On the other hand, it can be encouraging to know that your artistic talents flowed down an entire family tree branch and passed the painting baton to you.

“Make us proud,” the ancestors whisper, “now it’s your turn.”

We have a beautiful pedigree: we’re mutts.

Makes for a complex and healthy physique.

On any given day we can claim to be Irish, German, Native American, or our all time favorite: Viking. Our Norwegian roots go deep on my dad’s side and he loves to remind us so.

When he was ten, my father was forced to take accordion lessons to please his grandparents. They taught him words in the “old language” that he has since forgotten, to his regret.

I have census documents, bent photos, faded letters, report cards, navy records.

We can follow one tree root all the way to the Mayflower. Yep, John Alden and Peter Browne are on our list, right there on Plymouth Rock.

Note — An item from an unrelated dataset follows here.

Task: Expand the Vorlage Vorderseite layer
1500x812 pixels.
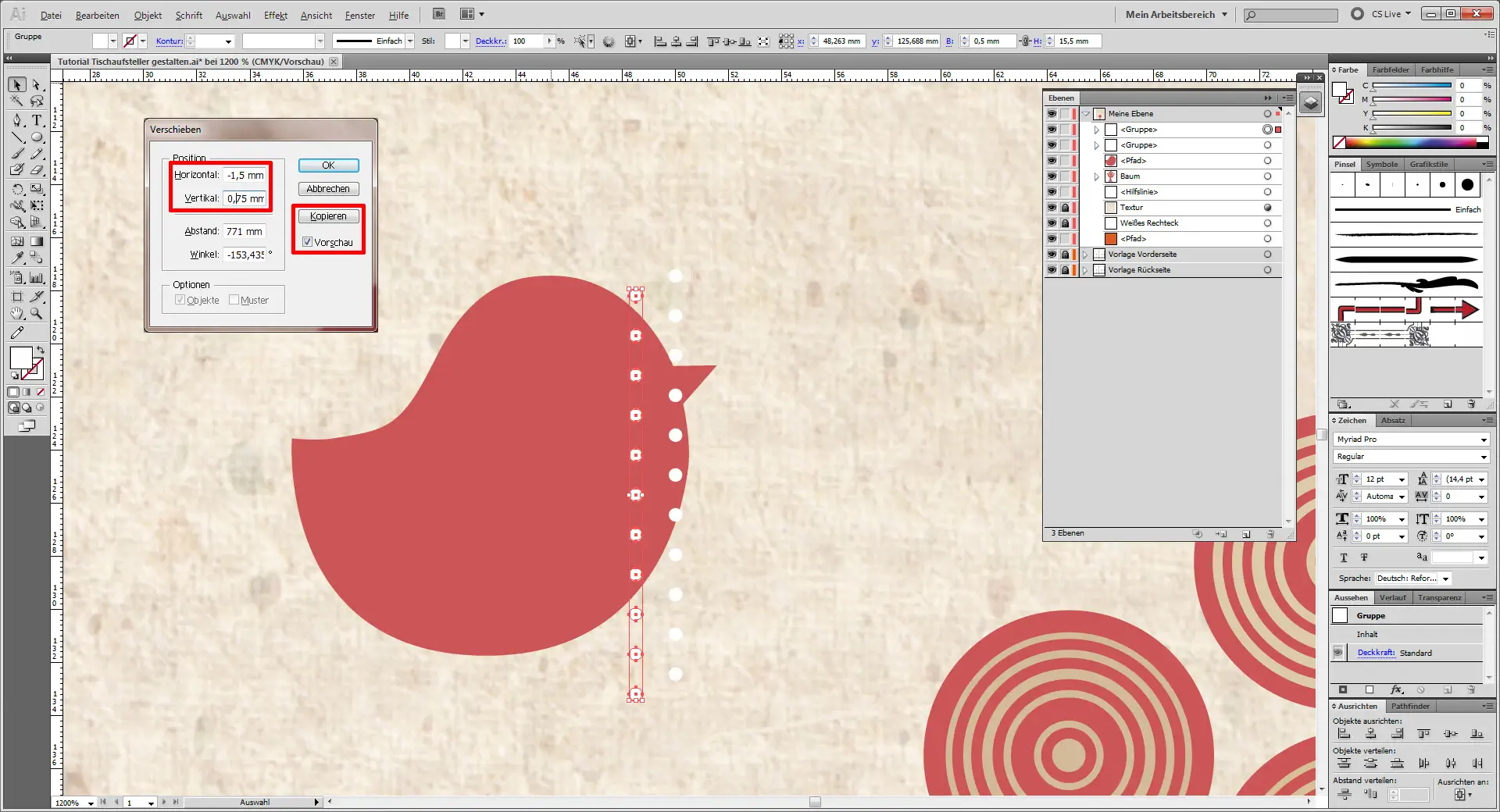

One root goes back to 1903 and stops where my great grandmother was adopted. She and her little brother were picked up on the streets of New York, somehow separated from their parents. She’s fairly certain about her name, but there were so many immigrants pouring into Ellis Island in that decade that reuniting the family was impossible.

Someday, I would like to find them for her.

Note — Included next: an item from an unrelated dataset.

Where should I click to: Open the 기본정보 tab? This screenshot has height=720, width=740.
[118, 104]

Like most Americans, our forefathers were the pioneering sort who weren’t afraid to get their hands dirty or try Plan B. Sometimes they went as far as Plan G.

Whatever it took.

But the ones I most shake my head over are the illusive millionaires.

The ones who could have made our family fortunes.

Take my relatives on my mother’s side. Please.

If my great great grandfather had owned up to having married a beautiful yet authentic Cherokee woman in the great state of Oklahoma, the oil rights handed out shortly thereafter would have made us oil tycoons.

One man’s scandal could have been our making. If he had owned up to it.

If my great great great and so forth ancestors on my father’s side had only stashed away some of that Viking loot they went around pillaging…and left us a treasure map…we could have done some pillaging of our own and had great rejoicing in the land.

Those lousy pirates kept it all for themselves and spent it on akevitt, don’t you know.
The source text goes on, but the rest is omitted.